(Data records):
-=-=-=-=-

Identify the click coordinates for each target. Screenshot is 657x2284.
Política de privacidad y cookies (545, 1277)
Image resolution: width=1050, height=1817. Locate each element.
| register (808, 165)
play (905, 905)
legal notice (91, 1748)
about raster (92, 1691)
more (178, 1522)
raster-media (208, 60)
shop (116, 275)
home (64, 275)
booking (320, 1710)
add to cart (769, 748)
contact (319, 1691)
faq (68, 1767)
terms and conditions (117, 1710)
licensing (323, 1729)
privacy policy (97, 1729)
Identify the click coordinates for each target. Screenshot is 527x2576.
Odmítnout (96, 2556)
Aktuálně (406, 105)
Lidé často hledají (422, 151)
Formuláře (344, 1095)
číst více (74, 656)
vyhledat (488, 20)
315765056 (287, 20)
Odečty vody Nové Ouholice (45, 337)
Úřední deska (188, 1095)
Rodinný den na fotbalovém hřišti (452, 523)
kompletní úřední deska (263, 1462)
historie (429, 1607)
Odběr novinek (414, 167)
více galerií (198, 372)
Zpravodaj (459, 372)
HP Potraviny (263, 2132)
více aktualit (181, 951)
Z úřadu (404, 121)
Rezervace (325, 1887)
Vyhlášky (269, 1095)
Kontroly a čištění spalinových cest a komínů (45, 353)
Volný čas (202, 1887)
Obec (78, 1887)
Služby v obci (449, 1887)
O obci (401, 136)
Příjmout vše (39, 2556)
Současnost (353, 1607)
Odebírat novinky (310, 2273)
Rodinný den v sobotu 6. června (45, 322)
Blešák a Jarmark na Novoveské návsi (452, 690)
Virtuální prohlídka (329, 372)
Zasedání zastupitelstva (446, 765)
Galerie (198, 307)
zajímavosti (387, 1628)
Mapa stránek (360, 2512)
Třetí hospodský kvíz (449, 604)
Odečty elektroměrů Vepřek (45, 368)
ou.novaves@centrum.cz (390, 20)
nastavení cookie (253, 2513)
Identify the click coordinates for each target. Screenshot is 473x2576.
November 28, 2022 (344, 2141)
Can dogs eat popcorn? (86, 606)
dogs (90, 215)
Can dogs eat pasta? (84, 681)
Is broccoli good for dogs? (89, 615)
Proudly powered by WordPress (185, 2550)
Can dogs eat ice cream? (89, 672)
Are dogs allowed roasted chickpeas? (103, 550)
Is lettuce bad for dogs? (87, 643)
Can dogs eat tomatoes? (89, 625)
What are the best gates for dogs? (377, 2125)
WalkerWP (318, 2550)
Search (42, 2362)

-=-=-=-=-

(What the task requires):
Rewrite the data from the line containing "Úřední deska (188, 1095)" through the line containing "Obec (78, 1887)" as a Markdown table with the columns Row and Text, one line per row with its number, and skip any blank lines.

(Correct response):
| Row | Text |
|---|---|
| 1 | Úřední deska (188, 1095) |
| 2 | Rodinný den na fotbalovém hřišti (452, 523) |
| 3 | kompletní úřední deska (263, 1462) |
| 4 | historie (429, 1607) |
| 5 | Odběr novinek (414, 167) |
| 6 | více galerií (198, 372) |
| 7 | Zpravodaj (459, 372) |
| 8 | HP Potraviny (263, 2132) |
| 9 | více aktualit (181, 951) |
| 10 | Z úřadu (404, 121) |
| 11 | Rezervace (325, 1887) |
| 12 | Vyhlášky (269, 1095) |
| 13 | Kontroly a čištění spalinových cest a komínů (45, 353) |
| 14 | Volný čas (202, 1887) |
| 15 | Obec (78, 1887) |